What you need to do:
Locate every line below that contains the word "This" and copy it.

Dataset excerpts
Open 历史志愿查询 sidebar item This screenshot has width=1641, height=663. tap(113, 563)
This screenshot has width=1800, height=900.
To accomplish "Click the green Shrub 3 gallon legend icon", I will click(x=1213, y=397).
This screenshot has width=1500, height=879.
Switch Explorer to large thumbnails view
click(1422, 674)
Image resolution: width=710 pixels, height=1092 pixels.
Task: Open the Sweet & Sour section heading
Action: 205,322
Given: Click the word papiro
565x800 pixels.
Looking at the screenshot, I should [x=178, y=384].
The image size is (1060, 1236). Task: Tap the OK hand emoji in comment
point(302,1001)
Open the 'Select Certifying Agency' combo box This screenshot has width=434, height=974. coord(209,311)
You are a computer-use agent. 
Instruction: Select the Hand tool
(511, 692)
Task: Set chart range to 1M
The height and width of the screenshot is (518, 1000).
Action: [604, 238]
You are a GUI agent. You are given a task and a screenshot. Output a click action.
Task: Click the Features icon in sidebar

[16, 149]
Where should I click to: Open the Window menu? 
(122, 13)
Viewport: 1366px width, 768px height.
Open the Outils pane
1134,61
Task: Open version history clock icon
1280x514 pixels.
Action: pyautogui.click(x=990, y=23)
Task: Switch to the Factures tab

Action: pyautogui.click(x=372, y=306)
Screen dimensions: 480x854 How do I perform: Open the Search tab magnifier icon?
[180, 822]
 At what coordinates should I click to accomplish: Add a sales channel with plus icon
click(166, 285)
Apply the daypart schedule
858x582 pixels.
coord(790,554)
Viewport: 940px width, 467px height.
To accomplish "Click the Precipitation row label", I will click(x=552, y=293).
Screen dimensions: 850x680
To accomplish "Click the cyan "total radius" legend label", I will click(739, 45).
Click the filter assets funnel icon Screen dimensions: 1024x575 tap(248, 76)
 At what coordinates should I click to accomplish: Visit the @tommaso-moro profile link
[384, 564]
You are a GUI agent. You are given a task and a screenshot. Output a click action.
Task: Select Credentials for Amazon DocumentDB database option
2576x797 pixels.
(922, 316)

Answer section:
Open 历史志愿查询 sidebar item This screenshot has width=1641, height=663. tap(113, 563)
This screenshot has width=1800, height=900.
This screenshot has width=1500, height=879.
Open the 'Select Certifying Agency' combo box This screenshot has width=434, height=974. coord(209,311)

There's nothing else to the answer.